- [Supplied data]:
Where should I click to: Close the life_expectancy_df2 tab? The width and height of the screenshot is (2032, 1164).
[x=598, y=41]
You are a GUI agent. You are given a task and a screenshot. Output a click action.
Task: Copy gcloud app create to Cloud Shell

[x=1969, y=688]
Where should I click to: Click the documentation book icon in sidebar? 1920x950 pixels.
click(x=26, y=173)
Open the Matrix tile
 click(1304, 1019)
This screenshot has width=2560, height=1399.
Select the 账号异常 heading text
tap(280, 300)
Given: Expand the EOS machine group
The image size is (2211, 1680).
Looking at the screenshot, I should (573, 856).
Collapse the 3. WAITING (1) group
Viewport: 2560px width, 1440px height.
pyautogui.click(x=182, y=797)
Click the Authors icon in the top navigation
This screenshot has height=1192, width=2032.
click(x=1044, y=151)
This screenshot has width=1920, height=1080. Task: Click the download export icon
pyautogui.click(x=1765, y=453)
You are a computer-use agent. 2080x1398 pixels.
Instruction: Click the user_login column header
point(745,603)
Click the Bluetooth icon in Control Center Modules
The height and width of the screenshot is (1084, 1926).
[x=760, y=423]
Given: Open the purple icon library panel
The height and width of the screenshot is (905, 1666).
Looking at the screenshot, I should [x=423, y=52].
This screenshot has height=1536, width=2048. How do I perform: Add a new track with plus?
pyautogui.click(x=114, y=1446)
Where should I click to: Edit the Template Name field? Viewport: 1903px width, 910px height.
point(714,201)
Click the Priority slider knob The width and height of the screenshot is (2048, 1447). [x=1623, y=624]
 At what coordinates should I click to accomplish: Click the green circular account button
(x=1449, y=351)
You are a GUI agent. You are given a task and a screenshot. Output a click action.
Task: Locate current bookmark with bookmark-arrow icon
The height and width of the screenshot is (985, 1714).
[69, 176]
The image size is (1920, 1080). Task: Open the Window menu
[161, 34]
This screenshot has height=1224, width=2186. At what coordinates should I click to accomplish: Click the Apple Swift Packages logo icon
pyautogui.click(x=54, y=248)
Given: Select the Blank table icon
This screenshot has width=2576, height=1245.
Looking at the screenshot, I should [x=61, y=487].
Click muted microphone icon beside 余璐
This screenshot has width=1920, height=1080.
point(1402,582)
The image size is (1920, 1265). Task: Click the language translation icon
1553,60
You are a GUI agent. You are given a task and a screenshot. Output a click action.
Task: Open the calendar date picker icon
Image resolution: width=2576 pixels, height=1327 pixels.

- [Problem to solve]: Only the lines from the one containing "Click muted microphone icon beside 余璐" through the last line of the material should be returned, each one exactly as written.

- [Solution below]:
Click muted microphone icon beside 余璐
This screenshot has width=1920, height=1080.
point(1402,582)
The image size is (1920, 1265). Task: Click the language translation icon
1553,60
You are a GUI agent. You are given a task and a screenshot. Output a click action.
Task: Open the calendar date picker icon
Image resolution: width=2576 pixels, height=1327 pixels.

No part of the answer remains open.